━━ Extrait fourni

Il faut aussi voir les vitraux de Guido Nincheri (« le Michel-Ange de Montréal »), la somptueuse voûte en béton armé sans colonne de l’architecte Joseph Venne et l’ancre reproduite sur le sol de l’allée centrale en hommage au fait que le saint catholique Clément de Rome était le patron des marins (un clin d’œil au port de Montréal non loin).

Quand on marche dans l’église Saint-Clément, on se sent comme dans une scène de ville abandonnée, mais un constat s’impose : on ne peut pas la démolir !

Le projet Station Viauville a des appuis de taille, celui de l’architecte Phyllis Lambert, fondatrice du Centre canadien d’architecture. Avec Dinu Bumbaru, de l’organisme Héritage Montréal, elle a visité l’église à deux reprises, sans compter des élus. « Phyllis Lambert connaissait très bien les particularités architecturales de l’église », souligne Marc-André Robertson. « C’est comme si on avait une validation que nos revendications ne sont pas vaines », renchérit Émilie Therrien.

━━━━

**Consignes de l'exercice**
a) Recopiez mot pour mot le passage du texte sur l'église Saint-Clément compris entre « Il faut aussi » et « pas la démolir ! », inclus.
b) Poursuivez le texte sur l'église Saint-Clément à partir de l'endroit où il s'arrête.

━━ Extrait de données

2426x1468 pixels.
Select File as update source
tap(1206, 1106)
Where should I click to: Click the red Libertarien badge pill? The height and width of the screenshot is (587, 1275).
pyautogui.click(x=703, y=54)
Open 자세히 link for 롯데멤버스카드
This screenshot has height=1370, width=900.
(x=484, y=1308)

━━━━

**Corrigé de l'exercice**
a)
Il faut aussi voir les vitraux de Guido Nincheri (« le Michel-Ange de Montréal »), la somptueuse voûte en béton armé sans colonne de l’architecte Joseph Venne et l’ancre reproduite sur le sol de l’allée centrale en hommage au fait que le saint catholique Clément de Rome était le patron des marins (un clin d’œil au port de Montréal non loin).

Quand on marche dans l’église Saint-Clément, on se sent comme dans une scène de ville abandonnée, mais un constat s’impose : on ne peut pas la démolir !

b)
Un projet en quatre volets

Le quartier Viauville, qui soulignera son 125e anniversaire avec des festivités, a une richesse patrimoniale magnifiée par des arbres de grande taille, mais il manque de commerces de proximité. « Il y a des besoins criants dans le coin et on pourrait y répondre », fait valoir Émilie Therrien.

Nous sommes dans un désert alimentaire et sportif.

Émilie Therrien

L’équipe voudrait pouvoir accueillir certains des 300 OBNL du secteur, ainsi que préserver l’aspect spirituel des lieux.

La communauté de Viauville mérite un beau lieu rassembleur, fait valoir Marc-André Robertson. « Il y a eu beaucoup d’enjeux récemment dans le quartier », souligne-t-il, en citant le REM de l’Est et le site de transbordement Ray-Mont Logistiques.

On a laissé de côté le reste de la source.